En plus de tenir en main le destin de Machar, Béchir tient désormais  en joue Juba

D’abord, parce que l’histoire semble lui donner raison. L’indépendance du Soudan du Sud lui avait été arrachée de mauvais gré et l’impossible paix pour l’instant dans le jeune Etat né à l’ombre de la guerre, prouve  qu’il n’était  pas viable. Ensuite, l’exil de Riek Machar sur le sol soudanais lui donne l’occasion, diplomatiquement, de reprendre la main dans le dossier sud-soudanais.

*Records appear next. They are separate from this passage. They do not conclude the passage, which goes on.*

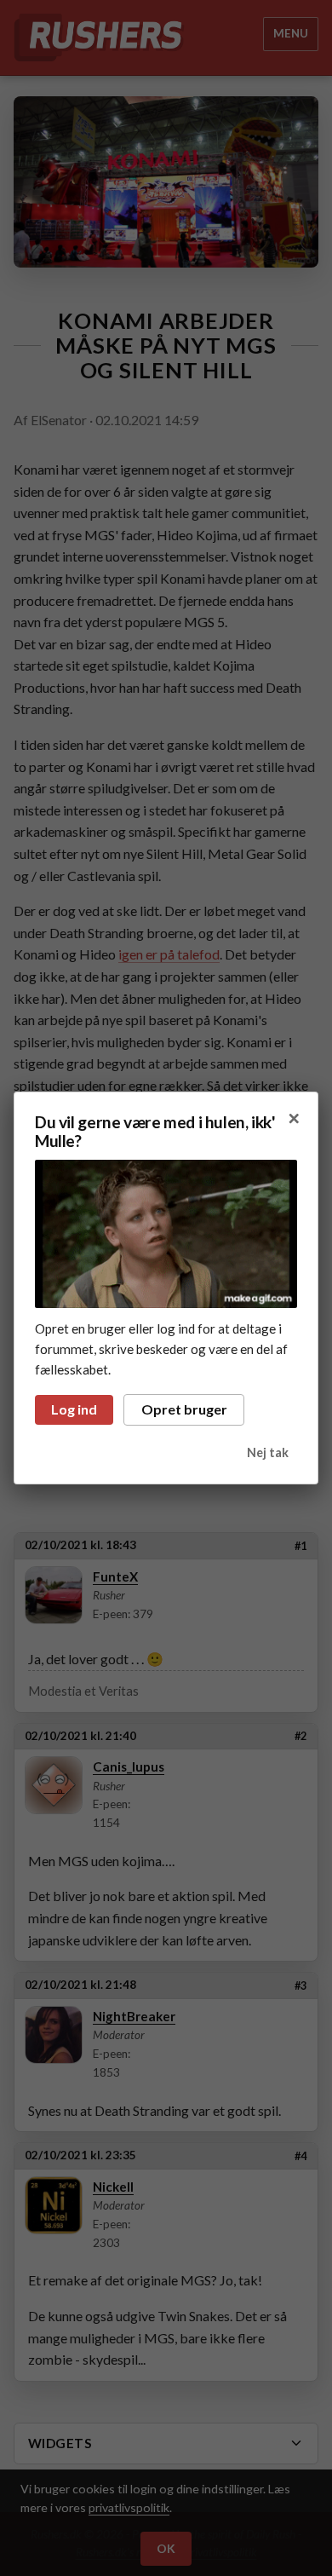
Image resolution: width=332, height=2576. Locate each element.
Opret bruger (184, 1409)
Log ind (74, 1409)
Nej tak (268, 1452)
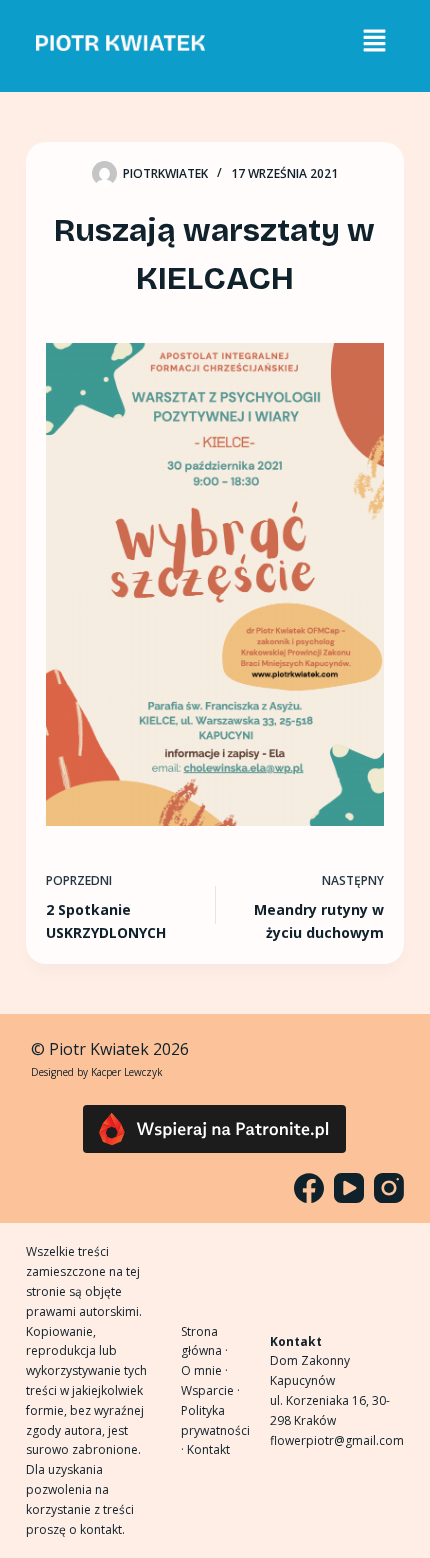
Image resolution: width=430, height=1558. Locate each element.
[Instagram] (389, 1188)
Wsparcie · (210, 1390)
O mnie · (204, 1370)
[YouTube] (349, 1188)
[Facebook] (309, 1188)
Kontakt (208, 1449)
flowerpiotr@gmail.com (337, 1440)
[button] (374, 41)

L’homme mis au ban de la communauté internationale semble détenir aujourd’hui les cartes de la paix à Juba, là où cette même communauté internationale, sous l’égide des Etats-Unis et l’ONU, semble avoir mordu les carreaux.  Il devient un interlocuteur incontournable pour une sortie de crise car, non seulement il parle désormais aux deux parties ; en témoigne la visite officielle du tout nouveau vice-président sud-soudanais à Khartoum,  mais aussi il  semble disposer de moyens de coercition pour leur faire entendre raison.  En effet, en plus de tenir en main le destin de Machar, il tient désormais  en joue Juba dont la stabilité dépend de lui. Il peut, à tout moment, réarmer son homme et troubler le sommeil de Salva Kiir.

Mais, en attendant que Béchir abatte ses cartes, le président sud-soudanais peut se féliciter de l’exil de son rival qui a toutes les allures d’une victoire politique. A preuve, Taban Deng Gai étrenne déjà ses nouveaux atours de vice-président.